Mary Cresswell is a poet and science editor. Born in Los Angeles, she moved to New Zealand in 1970. Her poetry has appeared in New Zealand, Australian, Canadian, US and UK literary journals. Janis Freegard writes, “Mary Cresswell’s poetry is an adventure playground where experiments in form and ingenious wordplay are part of the game. ... She’ll make you smile and she’ll make you think.”


Cresswell, Mary (1937 -) is a poet and science editor.

Cresswell is from Los Angeles, and she attended the University of California at Riverside and graduated from Stanford University in California with a degree in history and English literature. She spent time in both Germany and Japan before settling in New Zealand in 1970. Before her retirement in 2010 she worked professionally as a freelance science editor and copy-editor.

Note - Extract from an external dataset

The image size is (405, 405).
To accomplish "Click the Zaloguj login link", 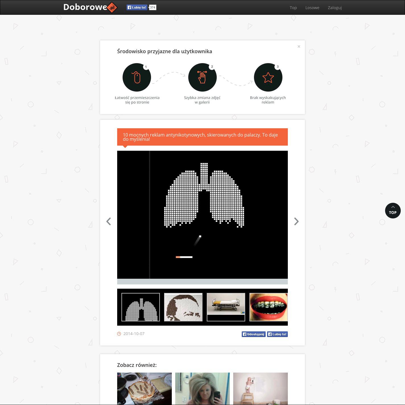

A widely published poet, Cresswell’s writing has appeared in New Zealand, Australian, Canadian, US and UK literary journals. She was one of four poets who co-authored Millionaire’s Shortbread (University of Otago, 2003). Her collection of satiric verse, Nearest and Dearest, was published by Steele Roberts in 2009. The US journal Light Quarterly described Nearest and Dearest as “light verse in the high, amusing manner.” Her book Trace Fossils was published by Steele Roberts in 2011. The manuscript was runner-up for the 2008 Kathleen Grattan Award (judged by Fleur Adcock). Fish Stories, published in 2015 by Canterbury University Press and designed in collaboration with Ilam School of Fine Arts, builds on a collection of ghazals and glosas to examine the shapes these two imported verse forms might take in English.

Professor Lesley Wheeler (Washington & Lee University, USA) writes, “Natural disaster looms throughout ... Fish Stories: avalanche, flood, storm, quake. Sometimes her slant-rhymed poems mimic an environment gone haywire, its patterns fragmenting. The intense formality of this collection, however ... more often suggests the connective forces still holding the world together.”

Since 2012, Cresswell has by invitation been reviewing for poetry journals in New Zealand and Australia.

(Last updated August 2015)


Updated January 2017.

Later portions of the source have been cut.